ItWasMeantToBe19
Banned
The International Mathematical Union (IMU) has revealed on its website the winners of the 2014 Fields medals, considered the highest honour in mathematics. The four young medallists including Maryam Mirzakhani, the first female winner since the prizes were established in 1936 have been selected for their contributions to topics ranging from dynamical systems to the geometry of numbers and the solution of equations of the type that describe many physical phenomena.
The IMU had planned to publically announce the names on August 13 in Seoul at the International Congress of Mathematicians, but owing presumably to a technical glitch the page with the announcement was already live on the organization's website on August 12. The Wikipedia pages for the winners appeared to have been updated anonymously on the same day after 18:00 London time.
In addition to the medal itself, the Fields Institute, based in Toronto, awards each winner CAN$15,000 (US$13,700) in cash. The prizes are given to researchers aged 40 years or younger every four years. Although the prizes recognize outstanding achievement in the early stages of a career, they are also seen as an indicator of mathematicians to watch in the future.
A native of Iran, Maryam Mirzakhani is at Stanford University in California. She won for her work on the dynamics and geometry of Riemann surfaces and their moduli spaces.
Perhaps Maryam's most important achievement is her work on dynamics, says Curtis McMullen of Harvard University. Many natural problems in dynamics, such as the three-body problem of celestial mechanics (for example, interactions of the Sun, the Moon and Earth), have no exact mathematical solution. Mirzakhani found that in dynamical systems evolving in ways that twist and stretch their shape, the systems' trajectories are tightly constrained to follow algebraic laws, says McMullen.

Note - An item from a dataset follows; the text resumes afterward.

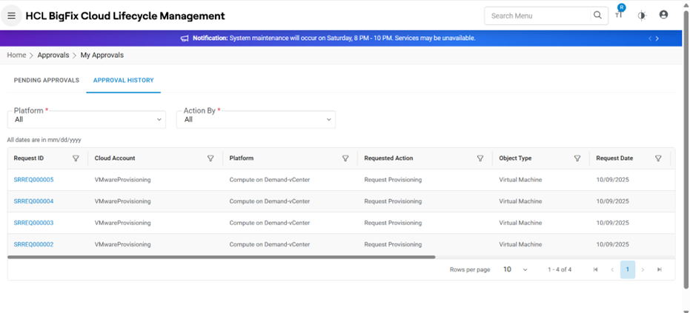The width and height of the screenshot is (690, 313).
Task: Go to Home breadcrumb link
Action: pos(16,55)
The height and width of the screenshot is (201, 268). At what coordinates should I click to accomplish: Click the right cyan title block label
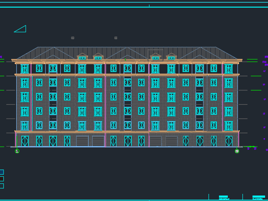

He adds that Mirzakhanis achievements combine superb problem-solving ability, ambitious mathematical vision and fluency in many disciplines, which is unusual in the modern era, when considerable specialization is often required to reach the frontier.
More discussion of the other three winners at the link:
http://www.scientificamerican.com/a...cs/?utm_source=twitterfeed&utm_medium=twitter
It's depressing that it's taken so long, but it's still a really cool event that hopefully becomes far, far more frequent in the future.